#### PROBLEM REQUIREMENTS:
Render the part of the records that opens with the line containing "Click the PowerShell" and closes with the line containing "Action: 372,63" as a Markdown table with the columns Number and Text. Give each non-blank line its own numbered row, and include nothing outside that span.

#### INPUT ROWS:
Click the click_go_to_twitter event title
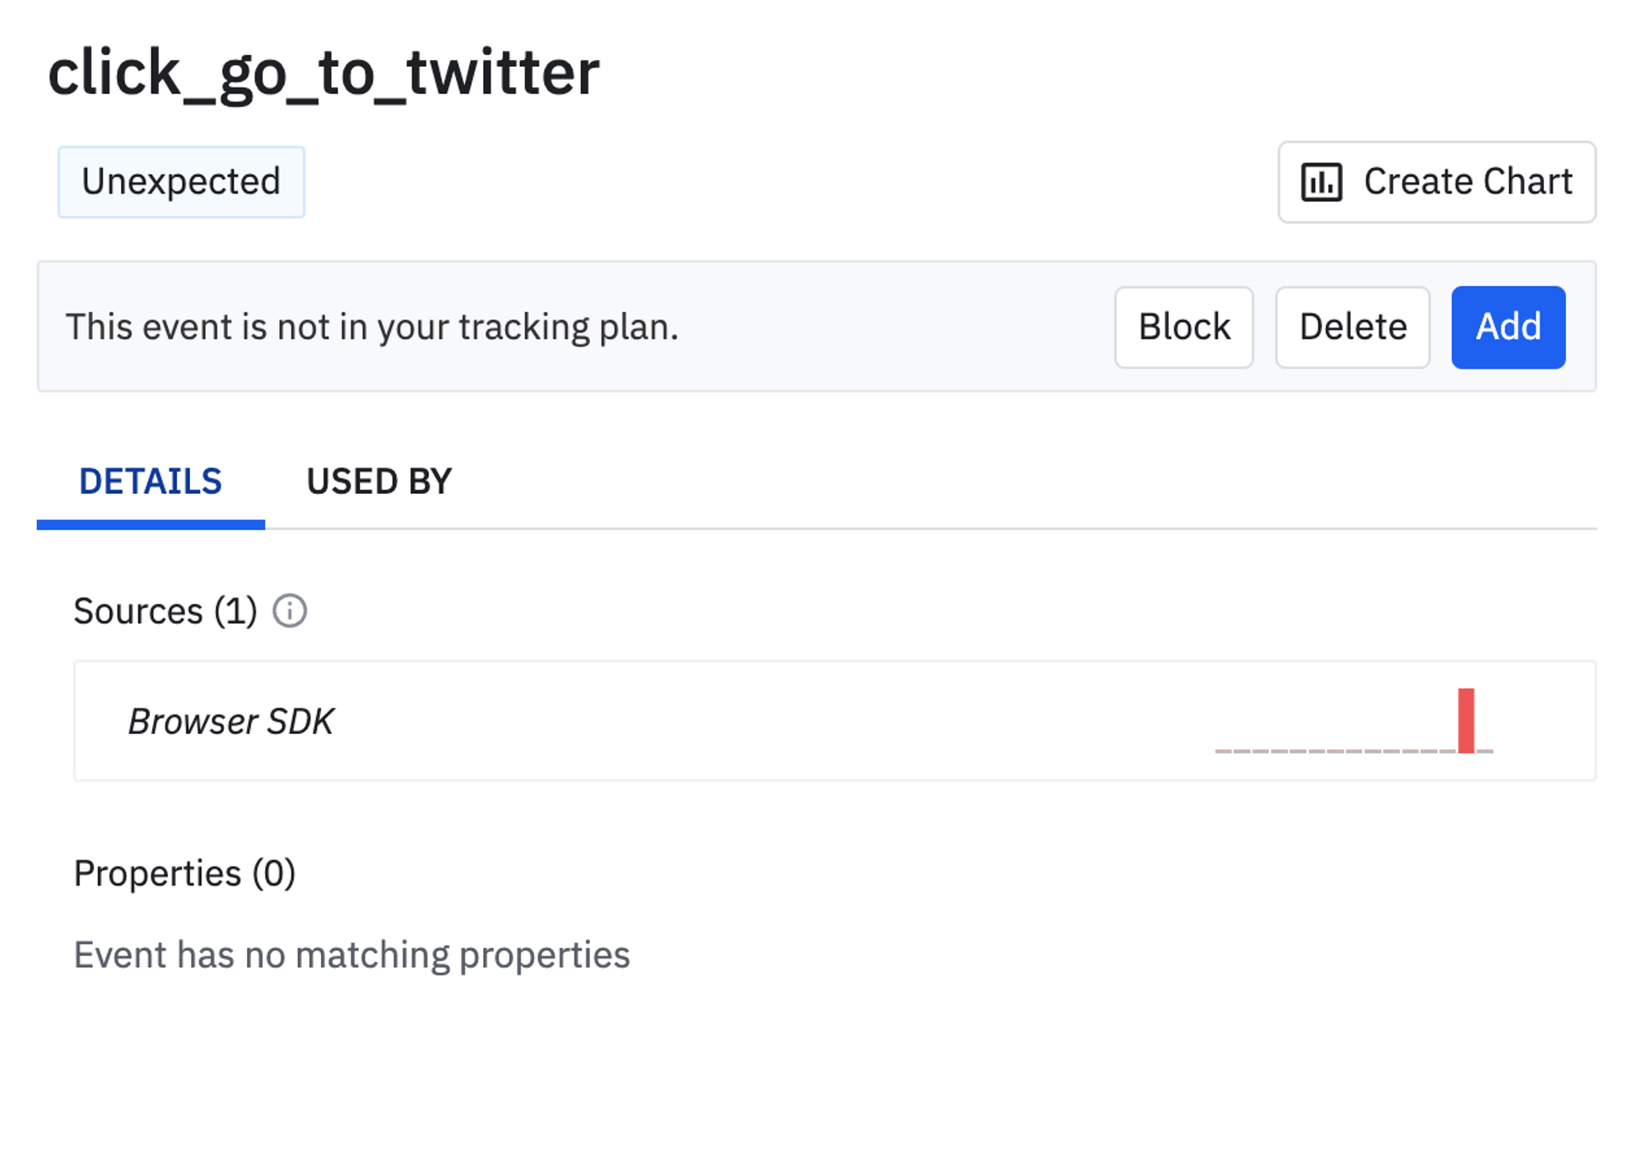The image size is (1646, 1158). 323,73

* * *

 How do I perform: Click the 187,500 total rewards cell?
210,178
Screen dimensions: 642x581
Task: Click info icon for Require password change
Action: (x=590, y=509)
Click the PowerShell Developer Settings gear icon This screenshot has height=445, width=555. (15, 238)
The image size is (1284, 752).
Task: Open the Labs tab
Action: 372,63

#### OUTPUT FOR THIS TASK:
| Number | Text |
|---|---|
| 1 | Click the PowerShell Developer Settings gear icon This screenshot has height=445, width=555. (15, 238) |
| 2 | The image size is (1284, 752). |
| 3 | Task: Open the Labs tab |
| 4 | Action: 372,63 |